Despite a nearly 40-year hunting ban, the SLE beluga population, comprised of approximately 900 individuals (Mosnier et al., 2015), is not recovering and was recently listed as endangered by the Committee on the Status of Endangered Wildlife in Canada (COSEWIC, 2014). The lack of recovery of this population may be explained by a number of factors including climate variability and change in prey availability (Plourde et al., 2014), episodic toxic algal blooms (Scarratt et al., 2014), vessel traffic (Lesage et al., 2014, Ménard et al., 2014), and chronic exposure to environmental contaminants (e.g., PBDEs, PCBs, DDTs, polycyclic aromatic hydrocarbons, mercury, and butyltin) (Lebeuf et al., 2014b, Martineau, 2010, O'Hara et al., 2003). The concentrations of several POPs (i.e., PCBs, DDTs, and HCHs) have decreased significantly in the blubber of SLE belugas over the last 30 years (Lebeuf et al., 2007, Muir et al., 1996). In contrast, blubber PBDE concentrations in SLE belugas increased markedly from 1987 to the late 1990s, and remained stable up until 2007 (Lebeuf et al., 2014a). Similar temporal trends in PBDE concentrations were documented in Great Lakes lake trout (Salvelinus namaycush) in which an increase was observed between 1980 and 2000 (Venier et al., 2015), although followed by a decrease from 2000 up to 2009 (Crimmins et al., 2012). A limited number of studies have investigated the temporal trends of emerging HFRs in the Great Lakes. For instance, levels of several Dechlorane-related compounds were reported to slowly decrease from the 1980s to 2010 in sediments and lake trout from the Great Lakes (Ismail et al., 2009, Shen et al., 2011a). Furthermore, HBB, PBEB and DP concentrations were found to decrease steadily in Great Lakes air samples between 2005 and 2013 (Liu et al., 2016). To our knowledge, temporal trends of emerging HFRs have as yet not been investigated in aquatic species other than fish from the Great Lakes and St. Lawrence River basin - a known hotspot region for these chemicals of high environmental concern.

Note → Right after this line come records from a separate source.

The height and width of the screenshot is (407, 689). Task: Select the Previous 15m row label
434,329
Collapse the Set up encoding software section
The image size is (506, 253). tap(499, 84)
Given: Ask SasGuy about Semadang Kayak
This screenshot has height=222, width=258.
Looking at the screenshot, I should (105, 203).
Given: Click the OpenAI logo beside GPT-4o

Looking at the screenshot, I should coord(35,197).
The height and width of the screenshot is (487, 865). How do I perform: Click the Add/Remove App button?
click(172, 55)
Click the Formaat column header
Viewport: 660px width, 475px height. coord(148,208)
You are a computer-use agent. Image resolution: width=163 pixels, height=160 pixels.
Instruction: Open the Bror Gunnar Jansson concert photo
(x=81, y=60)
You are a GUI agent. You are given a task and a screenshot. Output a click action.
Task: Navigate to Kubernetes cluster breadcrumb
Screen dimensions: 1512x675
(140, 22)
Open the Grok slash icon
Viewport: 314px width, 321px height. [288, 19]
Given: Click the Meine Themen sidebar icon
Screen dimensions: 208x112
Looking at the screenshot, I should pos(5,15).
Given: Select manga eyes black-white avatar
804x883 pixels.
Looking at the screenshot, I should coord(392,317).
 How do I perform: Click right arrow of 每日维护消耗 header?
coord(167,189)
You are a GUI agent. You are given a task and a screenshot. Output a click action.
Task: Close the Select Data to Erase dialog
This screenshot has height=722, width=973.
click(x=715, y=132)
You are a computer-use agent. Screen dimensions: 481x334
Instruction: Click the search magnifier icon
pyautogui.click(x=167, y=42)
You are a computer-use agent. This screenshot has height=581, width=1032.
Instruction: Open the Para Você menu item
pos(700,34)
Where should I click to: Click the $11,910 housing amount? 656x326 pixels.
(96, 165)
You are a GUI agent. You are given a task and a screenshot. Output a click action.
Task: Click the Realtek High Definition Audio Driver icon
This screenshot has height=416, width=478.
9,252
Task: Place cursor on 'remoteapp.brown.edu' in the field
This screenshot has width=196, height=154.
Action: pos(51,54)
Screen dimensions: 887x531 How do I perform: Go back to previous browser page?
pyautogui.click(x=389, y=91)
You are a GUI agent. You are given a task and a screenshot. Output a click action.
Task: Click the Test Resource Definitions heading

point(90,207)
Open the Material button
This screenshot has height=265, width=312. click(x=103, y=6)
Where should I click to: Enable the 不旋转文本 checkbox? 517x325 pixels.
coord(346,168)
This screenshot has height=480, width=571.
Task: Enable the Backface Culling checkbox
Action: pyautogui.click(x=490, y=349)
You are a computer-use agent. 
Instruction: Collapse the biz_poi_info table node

The objectives of the present study were two-fold. First, the blubber concentrations of HFRs (35 PBDE congeners and 13 emerging compounds) were compared between belugas found dead in the SLE and those of belugas from the eastern Canadian Arctic and minke whales (Balænoptera acutorostrata), a baleen whale occurring seasonally in the SLE and Gulf of St. Lawrence and occupying lower trophic levels than belugas (Gavrilchuk et al., 2014, Lesage et al., 2001). Second, the temporal trends of HFRs were investigated in the blubber of SLE belugas between 1997 and 2013 (pre- and post-PBDE restriction periods). Ecological factors such as trophic position (determined from stable carbon and nitrogen isotope signature), age and body length were considered in the analyses as these are known to influence the bioaccumulation dynamics of POPs in marine mammals (e.g., Hebert and Weseloh, 2006; Krahn et al., 2007; Lebeuf et al., 2014a; Reijnders et al., 2009).